(GIVEN DATA):
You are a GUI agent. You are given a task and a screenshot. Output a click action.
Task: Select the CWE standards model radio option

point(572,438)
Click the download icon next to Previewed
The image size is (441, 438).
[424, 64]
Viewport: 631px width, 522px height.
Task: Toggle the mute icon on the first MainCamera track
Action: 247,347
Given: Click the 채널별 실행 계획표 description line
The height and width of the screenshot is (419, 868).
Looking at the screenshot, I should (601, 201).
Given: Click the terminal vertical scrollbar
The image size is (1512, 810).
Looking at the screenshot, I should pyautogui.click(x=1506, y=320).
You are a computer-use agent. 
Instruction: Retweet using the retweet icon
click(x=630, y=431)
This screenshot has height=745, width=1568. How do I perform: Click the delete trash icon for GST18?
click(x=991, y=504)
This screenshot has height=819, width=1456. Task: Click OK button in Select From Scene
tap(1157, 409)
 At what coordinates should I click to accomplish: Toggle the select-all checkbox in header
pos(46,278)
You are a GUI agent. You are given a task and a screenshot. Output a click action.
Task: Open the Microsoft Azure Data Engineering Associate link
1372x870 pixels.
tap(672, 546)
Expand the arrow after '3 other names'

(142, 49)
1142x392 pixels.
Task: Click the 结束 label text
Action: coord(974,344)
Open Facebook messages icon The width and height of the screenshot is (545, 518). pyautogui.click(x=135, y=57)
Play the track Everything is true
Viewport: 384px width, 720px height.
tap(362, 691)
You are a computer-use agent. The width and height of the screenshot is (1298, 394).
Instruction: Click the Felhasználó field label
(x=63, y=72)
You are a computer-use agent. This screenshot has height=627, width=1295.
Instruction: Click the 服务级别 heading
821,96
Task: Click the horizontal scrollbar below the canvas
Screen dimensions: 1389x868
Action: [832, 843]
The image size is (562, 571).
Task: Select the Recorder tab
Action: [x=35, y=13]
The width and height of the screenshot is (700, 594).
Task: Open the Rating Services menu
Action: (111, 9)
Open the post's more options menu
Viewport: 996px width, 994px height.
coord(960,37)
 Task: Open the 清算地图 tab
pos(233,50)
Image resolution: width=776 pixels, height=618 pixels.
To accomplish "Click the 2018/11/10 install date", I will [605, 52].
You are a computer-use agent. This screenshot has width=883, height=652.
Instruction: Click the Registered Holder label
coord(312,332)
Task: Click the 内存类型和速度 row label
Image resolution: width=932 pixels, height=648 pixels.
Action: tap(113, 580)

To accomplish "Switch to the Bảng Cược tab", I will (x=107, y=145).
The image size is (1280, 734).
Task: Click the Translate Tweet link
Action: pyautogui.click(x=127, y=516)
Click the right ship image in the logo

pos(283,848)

(TASK GOAL): Report how many lines of the preceding records include "computer". Output the number only.

(RESPONSE BELOW): 4